Stored data entries
----------------------------------------
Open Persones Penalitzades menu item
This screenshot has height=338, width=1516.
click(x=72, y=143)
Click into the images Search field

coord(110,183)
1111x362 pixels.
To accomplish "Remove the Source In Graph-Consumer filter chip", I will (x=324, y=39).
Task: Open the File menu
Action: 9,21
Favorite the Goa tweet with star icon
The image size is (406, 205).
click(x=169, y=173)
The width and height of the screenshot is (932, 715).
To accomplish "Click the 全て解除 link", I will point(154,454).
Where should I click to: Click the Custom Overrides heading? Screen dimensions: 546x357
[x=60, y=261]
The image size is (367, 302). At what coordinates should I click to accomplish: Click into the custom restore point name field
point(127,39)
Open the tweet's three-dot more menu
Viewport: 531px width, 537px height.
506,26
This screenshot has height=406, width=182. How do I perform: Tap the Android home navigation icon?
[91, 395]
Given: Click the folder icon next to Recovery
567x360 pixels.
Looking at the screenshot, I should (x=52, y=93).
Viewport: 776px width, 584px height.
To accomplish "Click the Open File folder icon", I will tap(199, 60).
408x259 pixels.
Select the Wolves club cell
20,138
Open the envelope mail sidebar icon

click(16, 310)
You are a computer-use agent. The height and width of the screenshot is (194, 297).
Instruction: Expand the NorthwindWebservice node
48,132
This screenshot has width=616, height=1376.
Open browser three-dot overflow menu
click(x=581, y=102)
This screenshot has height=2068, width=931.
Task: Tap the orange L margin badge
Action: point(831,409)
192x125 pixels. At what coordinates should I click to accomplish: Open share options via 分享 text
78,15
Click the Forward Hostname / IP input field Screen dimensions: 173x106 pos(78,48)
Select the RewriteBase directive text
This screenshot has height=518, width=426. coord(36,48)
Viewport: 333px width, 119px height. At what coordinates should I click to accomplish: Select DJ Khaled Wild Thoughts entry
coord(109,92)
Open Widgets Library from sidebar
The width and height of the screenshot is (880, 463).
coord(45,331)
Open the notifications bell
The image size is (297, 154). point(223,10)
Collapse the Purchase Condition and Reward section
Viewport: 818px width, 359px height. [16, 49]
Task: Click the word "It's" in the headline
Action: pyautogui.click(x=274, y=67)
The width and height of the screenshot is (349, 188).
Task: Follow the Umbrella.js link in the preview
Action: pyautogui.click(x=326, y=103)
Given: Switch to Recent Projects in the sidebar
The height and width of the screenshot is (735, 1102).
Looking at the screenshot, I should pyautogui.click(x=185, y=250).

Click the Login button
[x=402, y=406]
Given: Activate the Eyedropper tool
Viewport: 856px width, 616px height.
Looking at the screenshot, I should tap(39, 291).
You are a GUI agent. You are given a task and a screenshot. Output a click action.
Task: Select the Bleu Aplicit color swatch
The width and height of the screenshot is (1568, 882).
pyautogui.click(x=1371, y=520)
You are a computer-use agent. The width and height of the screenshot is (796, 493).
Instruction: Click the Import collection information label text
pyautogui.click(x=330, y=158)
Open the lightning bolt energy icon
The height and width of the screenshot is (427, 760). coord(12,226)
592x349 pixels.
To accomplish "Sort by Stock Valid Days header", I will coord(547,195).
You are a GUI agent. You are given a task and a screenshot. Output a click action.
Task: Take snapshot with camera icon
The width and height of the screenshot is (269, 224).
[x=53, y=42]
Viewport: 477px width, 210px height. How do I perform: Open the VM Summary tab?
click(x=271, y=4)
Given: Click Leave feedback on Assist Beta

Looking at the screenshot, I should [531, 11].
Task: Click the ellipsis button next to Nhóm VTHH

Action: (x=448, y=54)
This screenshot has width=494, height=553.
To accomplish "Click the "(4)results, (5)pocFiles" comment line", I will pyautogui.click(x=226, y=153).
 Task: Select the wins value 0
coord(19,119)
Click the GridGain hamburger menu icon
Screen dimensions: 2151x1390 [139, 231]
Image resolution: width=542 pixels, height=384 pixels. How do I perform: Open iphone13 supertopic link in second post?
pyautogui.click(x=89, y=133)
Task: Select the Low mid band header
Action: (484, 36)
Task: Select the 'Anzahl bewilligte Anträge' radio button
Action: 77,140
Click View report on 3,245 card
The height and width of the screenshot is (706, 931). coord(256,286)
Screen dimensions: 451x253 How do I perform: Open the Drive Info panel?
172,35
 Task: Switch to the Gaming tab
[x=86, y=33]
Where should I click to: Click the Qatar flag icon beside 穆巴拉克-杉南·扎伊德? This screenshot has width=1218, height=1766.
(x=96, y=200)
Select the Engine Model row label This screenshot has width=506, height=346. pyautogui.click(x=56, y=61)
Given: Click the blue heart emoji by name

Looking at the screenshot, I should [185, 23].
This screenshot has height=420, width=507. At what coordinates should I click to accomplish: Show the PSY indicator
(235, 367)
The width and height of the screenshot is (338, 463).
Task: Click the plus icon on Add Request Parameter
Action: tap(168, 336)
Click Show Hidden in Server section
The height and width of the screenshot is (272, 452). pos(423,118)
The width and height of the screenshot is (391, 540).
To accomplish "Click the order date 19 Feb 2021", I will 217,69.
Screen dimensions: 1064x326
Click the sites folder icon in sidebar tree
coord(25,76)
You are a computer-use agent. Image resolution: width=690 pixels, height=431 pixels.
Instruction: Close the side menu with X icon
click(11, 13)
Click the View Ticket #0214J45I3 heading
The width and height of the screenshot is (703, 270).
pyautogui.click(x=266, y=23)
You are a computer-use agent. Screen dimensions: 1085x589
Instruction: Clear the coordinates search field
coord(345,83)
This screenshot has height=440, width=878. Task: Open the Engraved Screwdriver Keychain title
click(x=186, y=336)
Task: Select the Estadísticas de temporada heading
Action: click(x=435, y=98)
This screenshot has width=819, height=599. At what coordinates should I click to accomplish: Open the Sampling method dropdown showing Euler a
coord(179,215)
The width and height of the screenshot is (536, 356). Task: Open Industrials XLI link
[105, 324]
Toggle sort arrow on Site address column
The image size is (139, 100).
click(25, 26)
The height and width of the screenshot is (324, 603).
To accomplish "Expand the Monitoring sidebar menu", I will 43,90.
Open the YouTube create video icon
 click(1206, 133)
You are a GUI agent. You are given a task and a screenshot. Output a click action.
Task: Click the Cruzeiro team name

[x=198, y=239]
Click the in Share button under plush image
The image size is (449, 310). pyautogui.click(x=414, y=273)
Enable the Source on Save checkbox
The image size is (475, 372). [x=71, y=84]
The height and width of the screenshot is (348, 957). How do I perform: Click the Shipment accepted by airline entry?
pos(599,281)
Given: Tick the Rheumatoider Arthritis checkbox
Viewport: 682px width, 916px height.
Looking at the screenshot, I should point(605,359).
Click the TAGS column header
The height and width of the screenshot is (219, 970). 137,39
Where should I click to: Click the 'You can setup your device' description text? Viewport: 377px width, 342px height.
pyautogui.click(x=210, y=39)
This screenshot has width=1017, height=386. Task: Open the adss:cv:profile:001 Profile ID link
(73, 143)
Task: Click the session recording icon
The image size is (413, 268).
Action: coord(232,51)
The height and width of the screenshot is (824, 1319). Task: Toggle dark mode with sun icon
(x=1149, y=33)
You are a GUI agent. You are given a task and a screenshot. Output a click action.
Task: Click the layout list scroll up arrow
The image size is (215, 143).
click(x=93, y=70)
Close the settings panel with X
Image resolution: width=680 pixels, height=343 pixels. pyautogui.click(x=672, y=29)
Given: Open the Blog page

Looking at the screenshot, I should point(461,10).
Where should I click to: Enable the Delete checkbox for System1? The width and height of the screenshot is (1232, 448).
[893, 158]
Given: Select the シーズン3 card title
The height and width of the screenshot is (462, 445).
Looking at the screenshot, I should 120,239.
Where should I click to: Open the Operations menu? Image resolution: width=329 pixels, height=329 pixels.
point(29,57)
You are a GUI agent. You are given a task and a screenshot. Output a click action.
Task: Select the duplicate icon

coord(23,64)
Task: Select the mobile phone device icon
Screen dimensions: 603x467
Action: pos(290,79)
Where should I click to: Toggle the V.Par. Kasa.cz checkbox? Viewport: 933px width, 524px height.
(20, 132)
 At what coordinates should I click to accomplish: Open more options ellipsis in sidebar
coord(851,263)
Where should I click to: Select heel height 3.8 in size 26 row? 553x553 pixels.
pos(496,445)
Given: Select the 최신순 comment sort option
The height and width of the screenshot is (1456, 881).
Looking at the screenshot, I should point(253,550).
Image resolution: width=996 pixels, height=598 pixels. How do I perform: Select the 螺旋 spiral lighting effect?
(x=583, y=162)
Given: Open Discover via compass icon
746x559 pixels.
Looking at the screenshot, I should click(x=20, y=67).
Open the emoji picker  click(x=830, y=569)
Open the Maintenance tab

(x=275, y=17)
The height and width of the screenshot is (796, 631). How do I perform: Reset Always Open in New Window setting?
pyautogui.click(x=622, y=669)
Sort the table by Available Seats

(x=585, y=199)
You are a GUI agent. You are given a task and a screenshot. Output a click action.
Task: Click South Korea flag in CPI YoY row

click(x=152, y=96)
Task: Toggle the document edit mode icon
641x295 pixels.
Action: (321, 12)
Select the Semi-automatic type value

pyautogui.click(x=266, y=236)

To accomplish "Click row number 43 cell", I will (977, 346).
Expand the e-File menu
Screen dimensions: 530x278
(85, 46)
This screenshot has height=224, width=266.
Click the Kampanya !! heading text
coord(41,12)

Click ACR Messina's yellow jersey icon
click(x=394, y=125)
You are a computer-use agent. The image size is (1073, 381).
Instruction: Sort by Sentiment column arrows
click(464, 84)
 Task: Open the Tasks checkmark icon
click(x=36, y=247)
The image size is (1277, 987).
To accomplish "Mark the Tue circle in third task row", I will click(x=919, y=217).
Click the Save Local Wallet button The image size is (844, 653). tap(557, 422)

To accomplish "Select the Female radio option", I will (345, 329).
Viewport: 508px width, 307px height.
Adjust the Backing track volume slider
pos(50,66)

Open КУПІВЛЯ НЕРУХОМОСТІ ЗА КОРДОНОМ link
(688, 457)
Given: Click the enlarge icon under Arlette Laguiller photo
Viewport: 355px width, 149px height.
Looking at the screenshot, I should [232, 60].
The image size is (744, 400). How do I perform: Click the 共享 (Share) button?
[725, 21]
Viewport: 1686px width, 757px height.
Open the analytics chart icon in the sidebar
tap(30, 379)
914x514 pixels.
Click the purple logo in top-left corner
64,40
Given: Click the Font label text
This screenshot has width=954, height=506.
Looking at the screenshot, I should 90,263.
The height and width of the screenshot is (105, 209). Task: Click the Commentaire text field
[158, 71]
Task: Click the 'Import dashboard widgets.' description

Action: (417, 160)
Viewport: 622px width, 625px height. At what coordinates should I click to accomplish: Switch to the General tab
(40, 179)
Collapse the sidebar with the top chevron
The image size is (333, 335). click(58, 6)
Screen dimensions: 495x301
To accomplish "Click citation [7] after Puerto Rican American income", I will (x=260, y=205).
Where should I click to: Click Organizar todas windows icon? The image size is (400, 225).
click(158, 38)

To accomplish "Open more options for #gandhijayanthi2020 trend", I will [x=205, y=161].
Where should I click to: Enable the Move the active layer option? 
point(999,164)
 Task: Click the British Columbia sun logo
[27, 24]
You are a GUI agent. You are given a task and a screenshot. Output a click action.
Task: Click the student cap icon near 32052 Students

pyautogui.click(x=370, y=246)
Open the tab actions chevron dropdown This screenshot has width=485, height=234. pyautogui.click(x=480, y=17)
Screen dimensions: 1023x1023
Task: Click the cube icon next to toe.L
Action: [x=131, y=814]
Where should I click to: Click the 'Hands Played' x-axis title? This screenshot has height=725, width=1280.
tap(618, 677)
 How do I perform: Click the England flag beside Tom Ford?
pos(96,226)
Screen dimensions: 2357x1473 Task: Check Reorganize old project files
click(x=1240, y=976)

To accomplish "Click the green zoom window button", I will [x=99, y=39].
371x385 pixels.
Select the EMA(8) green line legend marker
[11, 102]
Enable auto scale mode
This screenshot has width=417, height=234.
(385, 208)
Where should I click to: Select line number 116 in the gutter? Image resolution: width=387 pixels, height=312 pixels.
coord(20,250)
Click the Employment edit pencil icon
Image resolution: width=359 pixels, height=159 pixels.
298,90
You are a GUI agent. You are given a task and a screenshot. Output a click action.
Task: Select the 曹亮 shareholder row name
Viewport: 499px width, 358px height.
----------------------------------------
TASK ITEM
Copy out all lines above holding "edit".

SOLUTION
Task: Toggle the document edit mode icon
Click the Employment edit pencil icon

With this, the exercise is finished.